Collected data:
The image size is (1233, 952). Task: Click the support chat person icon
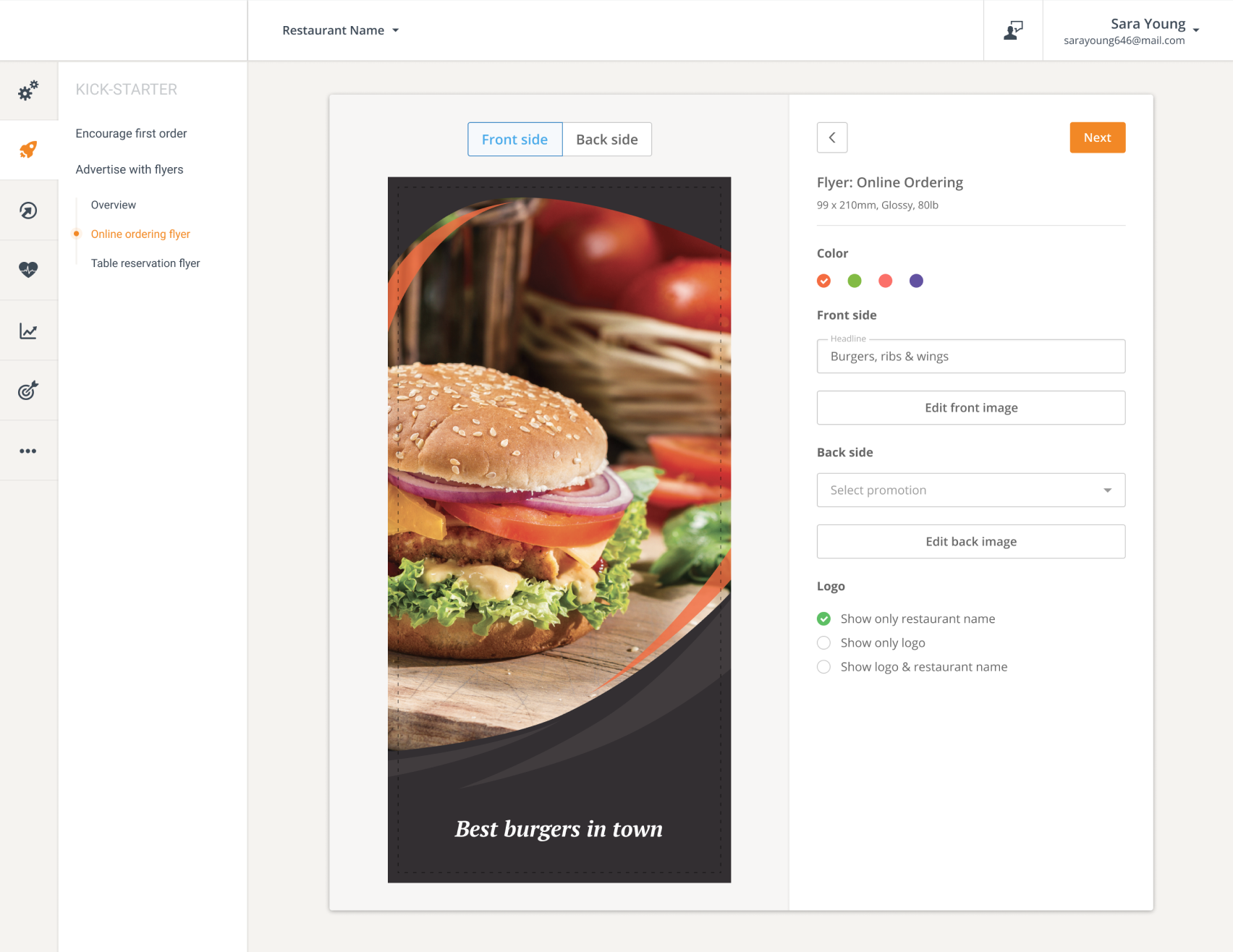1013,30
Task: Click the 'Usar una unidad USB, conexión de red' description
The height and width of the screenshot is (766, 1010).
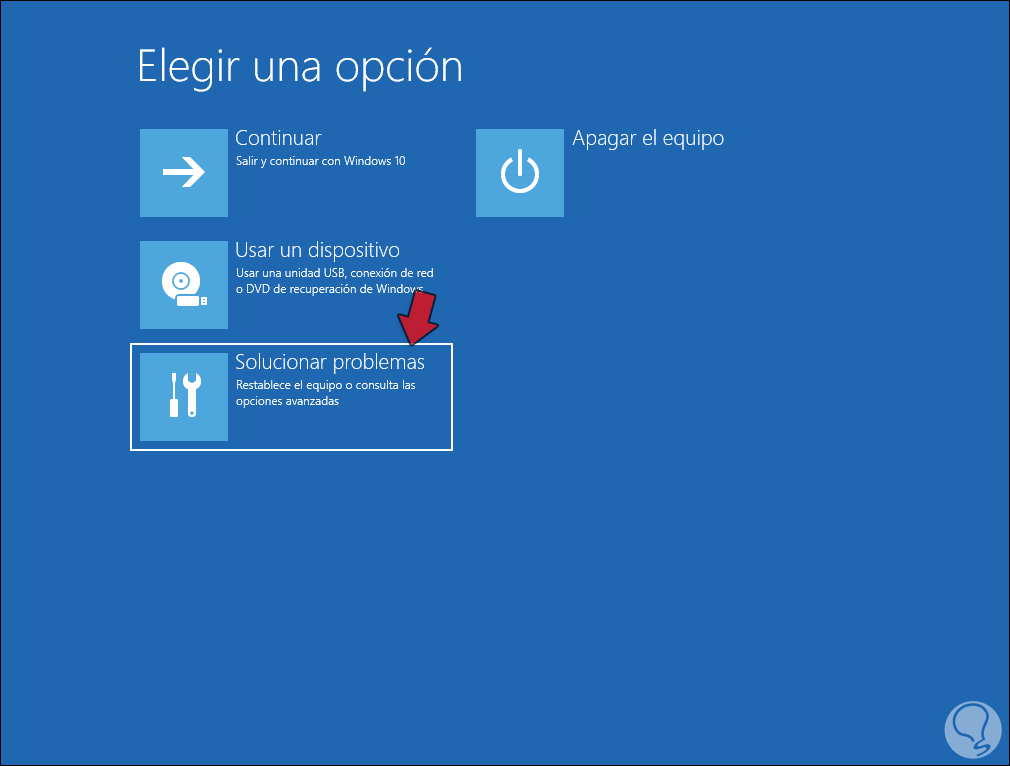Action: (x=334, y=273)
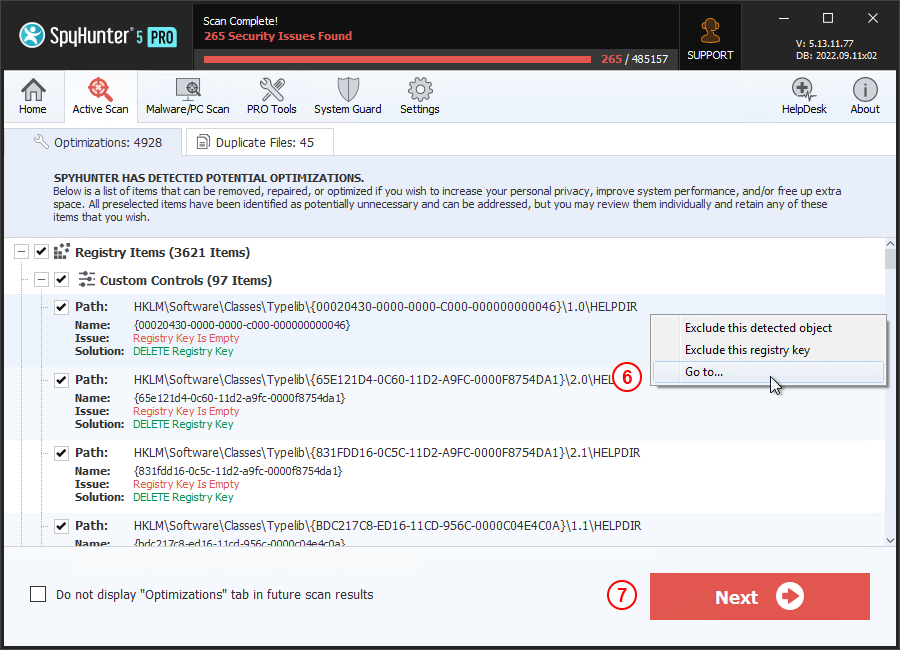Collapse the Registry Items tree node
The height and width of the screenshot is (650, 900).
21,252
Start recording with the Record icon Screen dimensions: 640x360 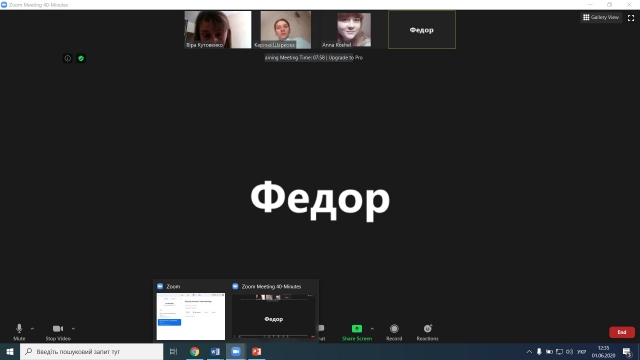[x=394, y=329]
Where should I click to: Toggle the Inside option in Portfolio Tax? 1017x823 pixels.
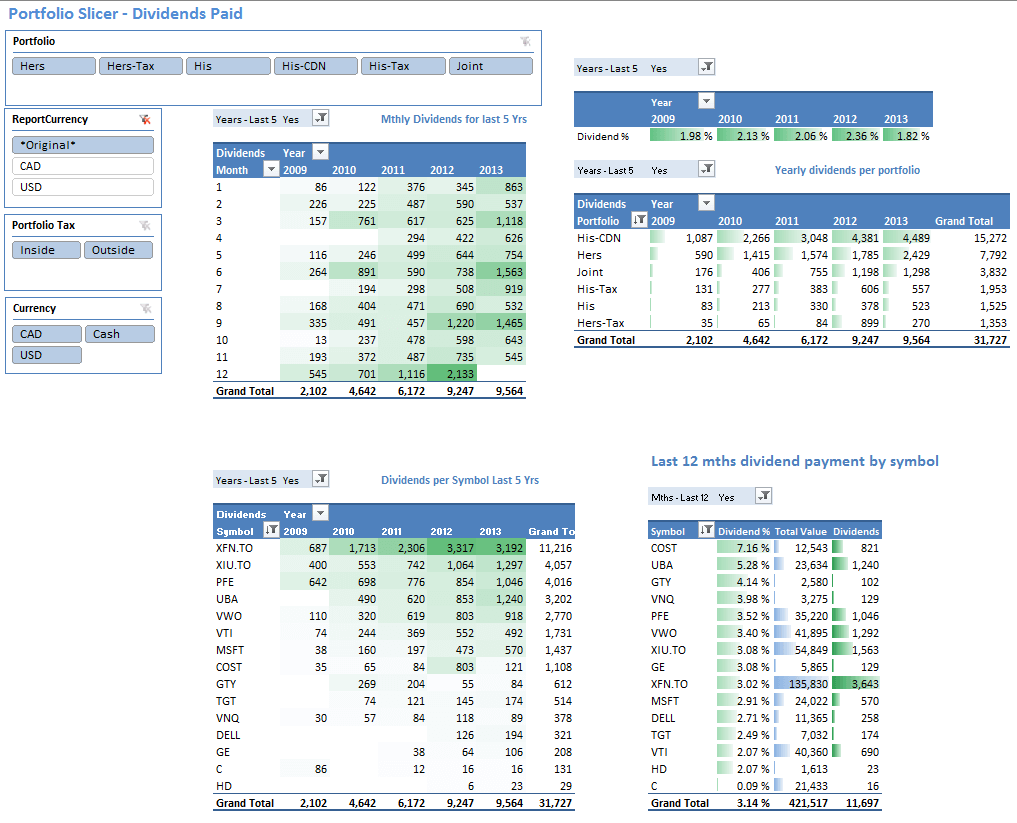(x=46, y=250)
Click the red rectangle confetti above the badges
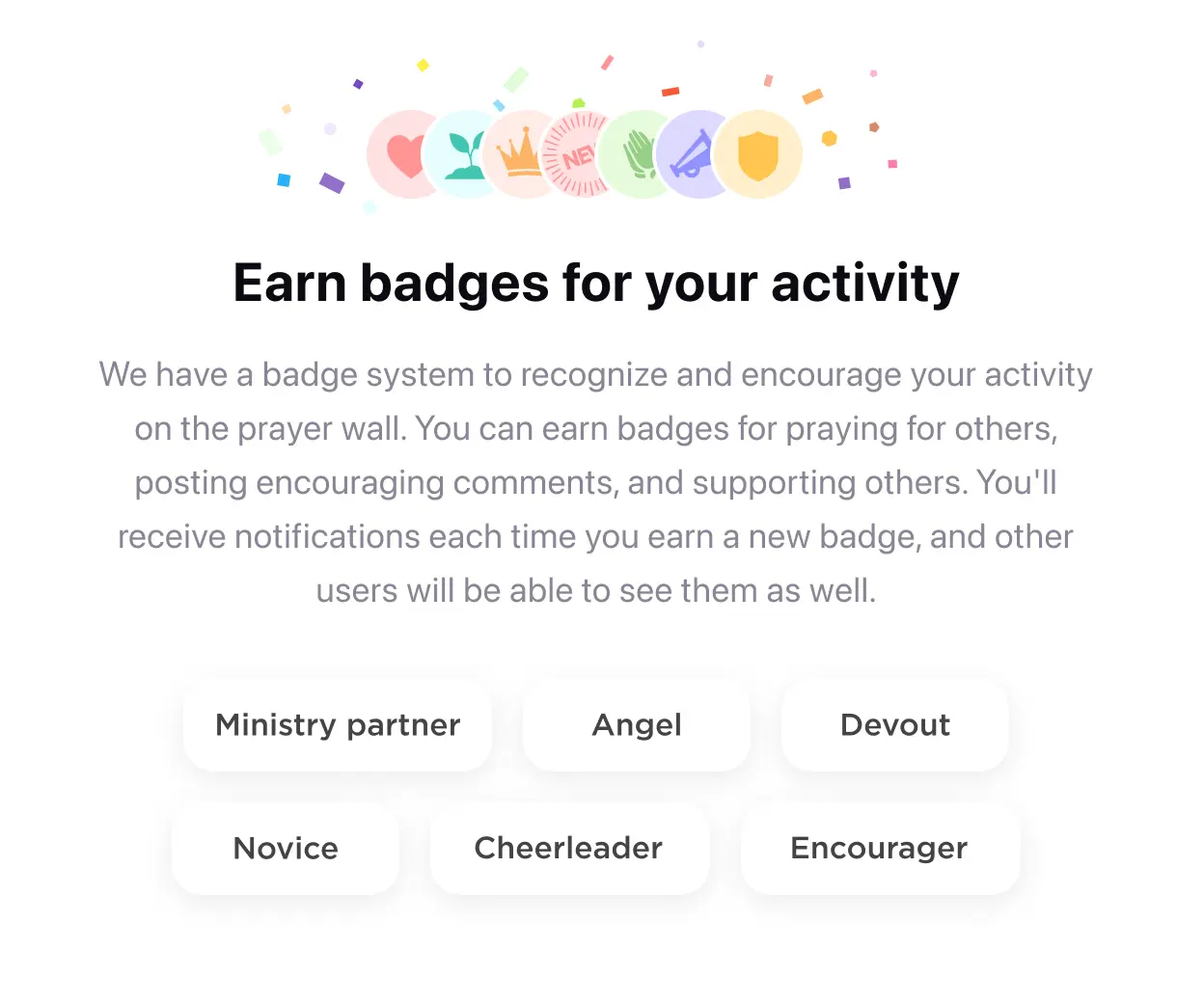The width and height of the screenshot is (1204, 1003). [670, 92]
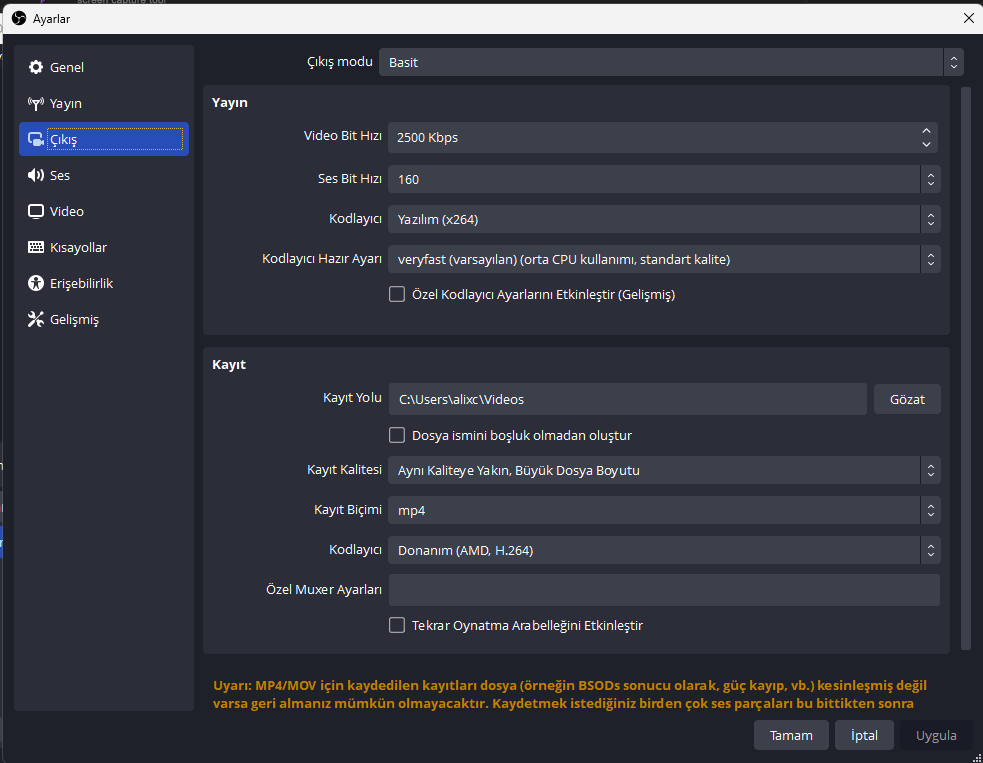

> _Instructions to follow_: Nothing but an exact copy belongs in the answer: the lines from the top of the records through the line containing "Task: Click the 'Usar", minus the pictures.

> _Output below_:
The image size is (1233, 952). Task: Click the support chat person icon
1013,30
Task: Click the 'Usar una unidad USB, conexión de red' description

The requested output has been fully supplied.